*GOAL OF THE EXERCISE*
Would you retype all of these records exactly?

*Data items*
------------

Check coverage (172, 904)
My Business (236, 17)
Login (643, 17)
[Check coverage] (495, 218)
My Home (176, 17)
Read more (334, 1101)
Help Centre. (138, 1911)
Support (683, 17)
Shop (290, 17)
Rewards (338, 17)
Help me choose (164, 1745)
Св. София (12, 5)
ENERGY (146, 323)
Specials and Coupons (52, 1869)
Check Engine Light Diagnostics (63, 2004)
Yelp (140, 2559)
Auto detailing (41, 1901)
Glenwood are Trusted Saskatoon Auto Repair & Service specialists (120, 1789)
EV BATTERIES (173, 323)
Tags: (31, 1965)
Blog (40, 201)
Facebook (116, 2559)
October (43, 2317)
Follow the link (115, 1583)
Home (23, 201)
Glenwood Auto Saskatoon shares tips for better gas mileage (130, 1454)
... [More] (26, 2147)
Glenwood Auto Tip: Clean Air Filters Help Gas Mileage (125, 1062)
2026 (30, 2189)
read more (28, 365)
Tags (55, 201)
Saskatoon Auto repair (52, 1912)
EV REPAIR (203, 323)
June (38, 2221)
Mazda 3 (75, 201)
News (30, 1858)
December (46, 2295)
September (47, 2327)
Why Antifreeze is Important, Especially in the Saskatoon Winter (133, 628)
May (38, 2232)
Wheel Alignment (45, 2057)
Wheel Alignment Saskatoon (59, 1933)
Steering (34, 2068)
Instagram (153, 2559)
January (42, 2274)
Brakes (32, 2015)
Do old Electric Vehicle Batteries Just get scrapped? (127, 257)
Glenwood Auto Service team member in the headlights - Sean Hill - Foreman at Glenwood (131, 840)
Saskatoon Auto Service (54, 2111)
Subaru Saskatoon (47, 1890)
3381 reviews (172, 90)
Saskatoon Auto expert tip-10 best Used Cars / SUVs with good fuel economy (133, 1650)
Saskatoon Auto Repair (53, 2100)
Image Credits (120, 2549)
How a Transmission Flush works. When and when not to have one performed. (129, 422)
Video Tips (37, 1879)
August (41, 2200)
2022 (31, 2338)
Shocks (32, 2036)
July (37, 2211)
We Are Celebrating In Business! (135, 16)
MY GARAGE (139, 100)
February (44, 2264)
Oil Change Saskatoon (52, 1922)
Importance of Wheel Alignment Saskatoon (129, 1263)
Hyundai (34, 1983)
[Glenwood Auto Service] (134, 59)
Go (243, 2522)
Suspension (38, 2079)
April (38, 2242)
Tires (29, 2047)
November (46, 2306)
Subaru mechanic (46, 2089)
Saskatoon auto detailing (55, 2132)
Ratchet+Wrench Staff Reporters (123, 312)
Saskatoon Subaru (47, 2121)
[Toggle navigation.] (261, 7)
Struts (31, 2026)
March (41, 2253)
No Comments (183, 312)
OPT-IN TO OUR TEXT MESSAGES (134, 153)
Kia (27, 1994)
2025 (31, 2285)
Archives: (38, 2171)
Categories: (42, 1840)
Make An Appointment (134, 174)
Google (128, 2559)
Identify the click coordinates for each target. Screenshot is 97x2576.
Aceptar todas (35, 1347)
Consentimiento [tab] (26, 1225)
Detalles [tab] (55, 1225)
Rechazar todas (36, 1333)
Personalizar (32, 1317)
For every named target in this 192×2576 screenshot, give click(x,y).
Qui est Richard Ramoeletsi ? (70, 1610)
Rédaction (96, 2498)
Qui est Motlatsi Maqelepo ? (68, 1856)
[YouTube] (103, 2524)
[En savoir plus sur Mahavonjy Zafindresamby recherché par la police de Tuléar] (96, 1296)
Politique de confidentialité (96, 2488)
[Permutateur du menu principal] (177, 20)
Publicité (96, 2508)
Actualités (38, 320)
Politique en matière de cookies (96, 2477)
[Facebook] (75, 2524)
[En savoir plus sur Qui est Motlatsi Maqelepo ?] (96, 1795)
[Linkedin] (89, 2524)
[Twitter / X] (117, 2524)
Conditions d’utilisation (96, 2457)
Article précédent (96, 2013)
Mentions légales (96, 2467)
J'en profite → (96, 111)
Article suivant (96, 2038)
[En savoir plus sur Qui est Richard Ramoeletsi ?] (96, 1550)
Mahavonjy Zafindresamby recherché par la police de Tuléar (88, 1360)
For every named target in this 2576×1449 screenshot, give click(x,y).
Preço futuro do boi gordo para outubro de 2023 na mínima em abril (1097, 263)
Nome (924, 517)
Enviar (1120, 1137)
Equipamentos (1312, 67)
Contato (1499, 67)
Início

------------

*RESULT OF THE EXERCISE*
Check coverage (172, 904)
My Business (236, 17)
Login (643, 17)
[Check coverage] (495, 218)
My Home (176, 17)
Read more (334, 1101)
Help Centre. (138, 1911)
Support (683, 17)
Shop (290, 17)
Rewards (338, 17)
Help me choose (164, 1745)
Св. София (12, 5)
ENERGY (146, 323)
Specials and Coupons (52, 1869)
Check Engine Light Diagnostics (63, 2004)
Yelp (140, 2559)
Auto detailing (41, 1901)
Glenwood are Trusted Saskatoon Auto Repair & Service specialists (120, 1789)
EV BATTERIES (173, 323)
Tags: (31, 1965)
Blog (40, 201)
Facebook (116, 2559)
October (43, 2317)
Follow the link (115, 1583)
Home (23, 201)
Glenwood Auto Saskatoon shares tips for better gas mileage (130, 1454)
... [More] (26, 2147)
Glenwood Auto Tip: Clean Air Filters Help Gas Mileage (125, 1062)
2026 (30, 2189)
read more (28, 365)
Tags (55, 201)
Saskatoon Auto repair (52, 1912)
EV REPAIR (203, 323)
June (38, 2221)
Mazda 3 (75, 201)
News (30, 1858)
December (46, 2295)
September (47, 2327)
Why Antifreeze is Important, Especially in the Saskatoon Winter (133, 628)
May (38, 2232)
Wheel Alignment (45, 2057)
Wheel Alignment Saskatoon (59, 1933)
Steering (34, 2068)
Instagram (153, 2559)
January (42, 2274)
Brakes (32, 2015)
Do old Electric Vehicle Batteries Just get scrapped? (127, 257)
Glenwood Auto Service team member in the headlights - Sean Hill - Foreman at Glenwood (131, 840)
Saskatoon Auto Service (54, 2111)
Subaru Saskatoon (47, 1890)
3381 reviews (172, 90)
Saskatoon Auto expert tip-10 best Used Cars / SUVs with good fuel economy (133, 1650)
Saskatoon Auto Repair (53, 2100)
Image Credits (120, 2549)
How a Transmission Flush works. When and when not to have one performed. (129, 422)
Video Tips (37, 1879)
August (41, 2200)
2022 (31, 2338)
Shocks (32, 2036)
July (37, 2211)
We Are Celebrating In Business! (135, 16)
MY GARAGE (139, 100)
February (44, 2264)
Oil Change Saskatoon (52, 1922)
Importance of Wheel Alignment Saskatoon (129, 1263)
Hyundai (34, 1983)
[Glenwood Auto Service] (134, 59)
Go (243, 2522)
Suspension (38, 2079)
April (38, 2242)
Tires (29, 2047)
November (46, 2306)
Subaru mechanic (46, 2089)
Saskatoon auto detailing (55, 2132)
Ratchet+Wrench Staff Reporters (123, 312)
Saskatoon Subaru (47, 2121)
[Toggle navigation.] (261, 7)
Struts (31, 2026)
March (41, 2253)
No Comments (183, 312)
OPT-IN TO OUR TEXT MESSAGES (134, 153)
Kia (27, 1994)
2025 (31, 2285)
Archives: (38, 2171)
Categories: (42, 1840)
Make An Appointment (134, 174)
Google (128, 2559)
Identify the click coordinates for each target. Screenshot is 97x2576.
Aceptar todas (35, 1347)
Consentimiento [tab] (26, 1225)
Detalles [tab] (55, 1225)
Rechazar todas (36, 1333)
Personalizar (32, 1317)
For every named target in this 192×2576 screenshot, give click(x,y).
Qui est Richard Ramoeletsi ? (70, 1610)
Rédaction (96, 2498)
Qui est Motlatsi Maqelepo ? (68, 1856)
[YouTube] (103, 2524)
[En savoir plus sur Mahavonjy Zafindresamby recherché par la police de Tuléar] (96, 1296)
Politique de confidentialité (96, 2488)
[Permutateur du menu principal] (177, 20)
Publicité (96, 2508)
Actualités (38, 320)
Politique en matière de cookies (96, 2477)
[Facebook] (75, 2524)
[En savoir plus sur Qui est Motlatsi Maqelepo ?] (96, 1795)
[Linkedin] (89, 2524)
[Twitter / X] (117, 2524)
Conditions d’utilisation (96, 2457)
Article précédent (96, 2013)
Mentions légales (96, 2467)
J'en profite → (96, 111)
Article suivant (96, 2038)
[En savoir plus sur Qui est Richard Ramoeletsi ?] (96, 1550)
Mahavonjy Zafindresamby recherché par la police de Tuléar (88, 1360)
For every named target in this 2576×1449 screenshot, give click(x,y).
Preço futuro do boi gordo para outubro de 2023 na mínima em abril (1097, 263)
Nome (924, 517)
Enviar (1120, 1137)
Equipamentos (1312, 67)
Contato (1499, 67)
Início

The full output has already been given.